自分の感受性ぐらい自分で責任もつサ

「君に逢えていい人生だった」

そんな風にカラリと言える洒落者とは、たぶん一生相容れないかもしれない。肌に合わないミュージカルに思い入れするように。ワイワイと楽しげに集う同趣味のパティオで全てのメンバーに「こんにちは」と「さようなら」を欠かさずに挨拶するように。愛していなくてもアイシテル(んだきっと)と只の執着に過ぎないイズムを隠して言い聞かせるように。


若くして世を去ったウインドサーファーの美談が桑田佳祐の主題歌で映画化される。家族思いの人々やハンディキャップのコンプレックスを克服した育ちのよい方々の逸話が24時間黄色く伝えられる。実妹の赤ん坊が笑ったぐずったベンピだなどと一喜一憂している。それらはことごとく、ただの情報として通過していく。


楽しくない。感動もしない。泣きもしない。辛うじて深夜に寝不足でハイになった芸人たちの生々しい喋りだけが拙の心を少しだけつかむ。生身の「音」は、そこにしか感じられない。
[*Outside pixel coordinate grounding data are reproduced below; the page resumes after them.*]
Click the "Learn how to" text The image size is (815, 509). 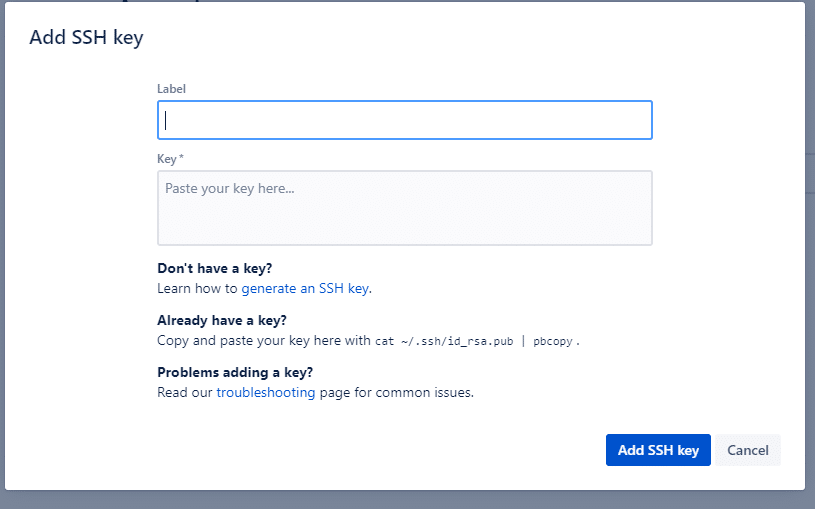pos(197,289)
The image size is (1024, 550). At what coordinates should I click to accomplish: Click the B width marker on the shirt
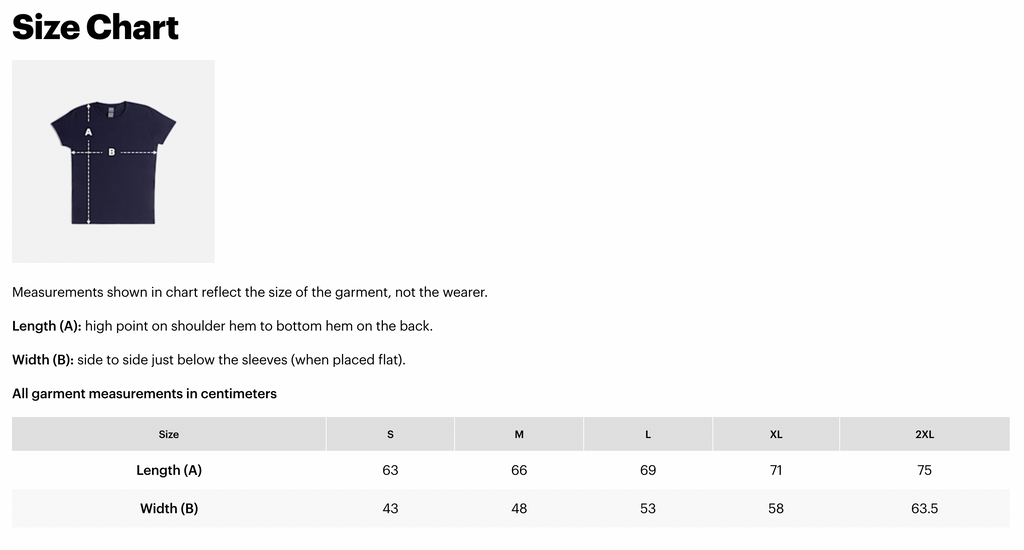coord(111,153)
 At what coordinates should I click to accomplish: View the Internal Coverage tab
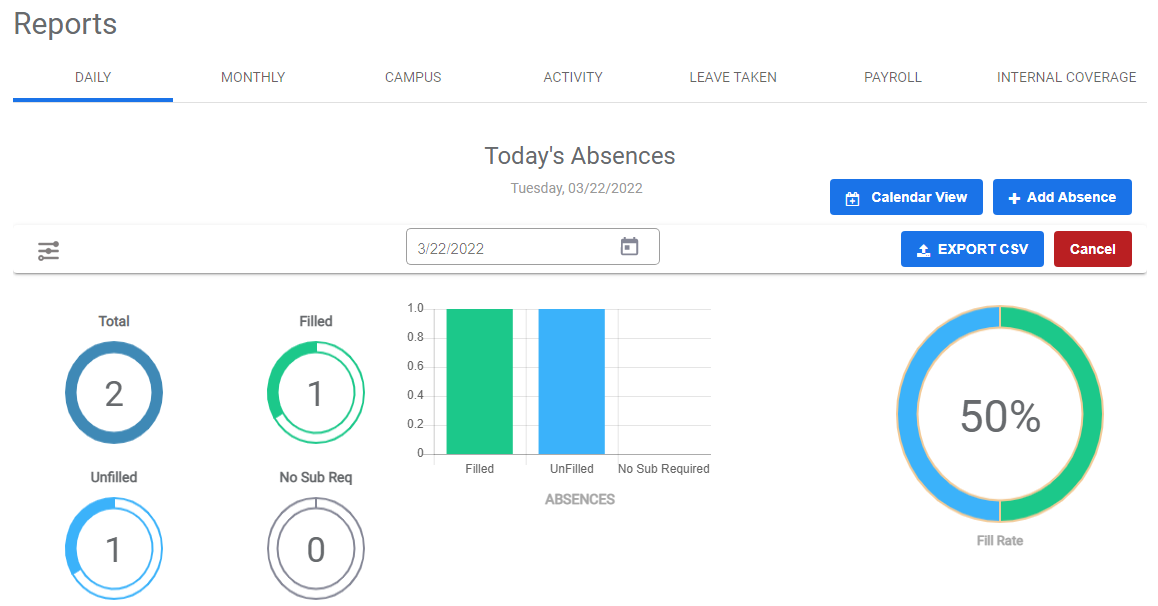pos(1066,77)
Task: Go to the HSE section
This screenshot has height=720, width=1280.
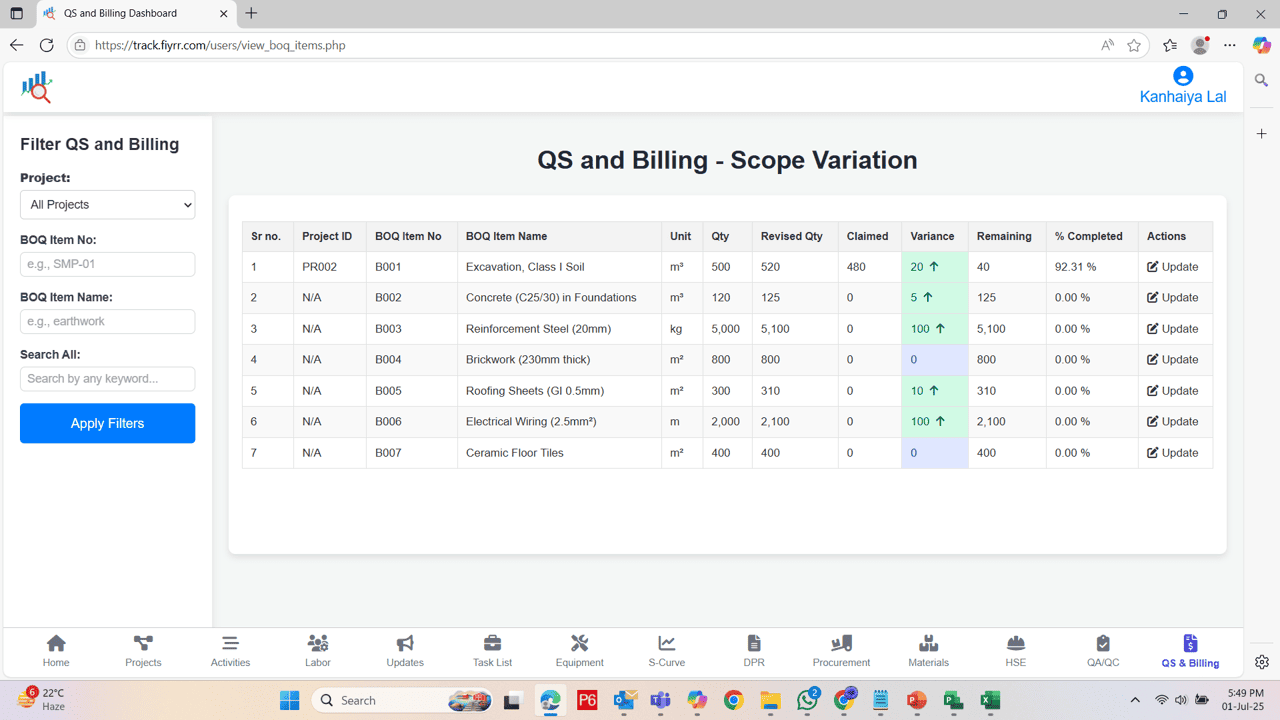Action: pyautogui.click(x=1015, y=650)
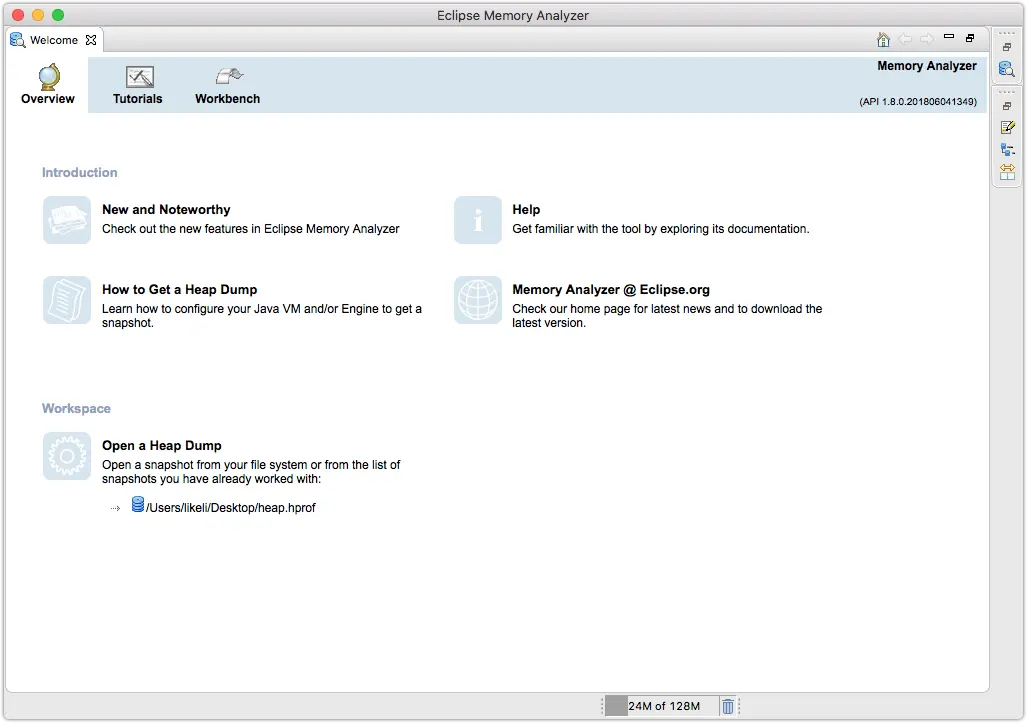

灼熱午後の日曜日、これからビールを1本だけ買いにいく。昨日は暴力的な刺激物がほしくてマジックスパイスを虚空の高みで味わった。今日だって、相変わらずざわめいて仕方ないけど、明日からの仕事を考えて控えることにする。

うそくさい。本当のできごとなのに、この世がことごとく、うそくさい。感動とか涙とかを人任せにすることが、うそくさい。影響されてしまう多くのひとたちが、ごめん、うそくさい。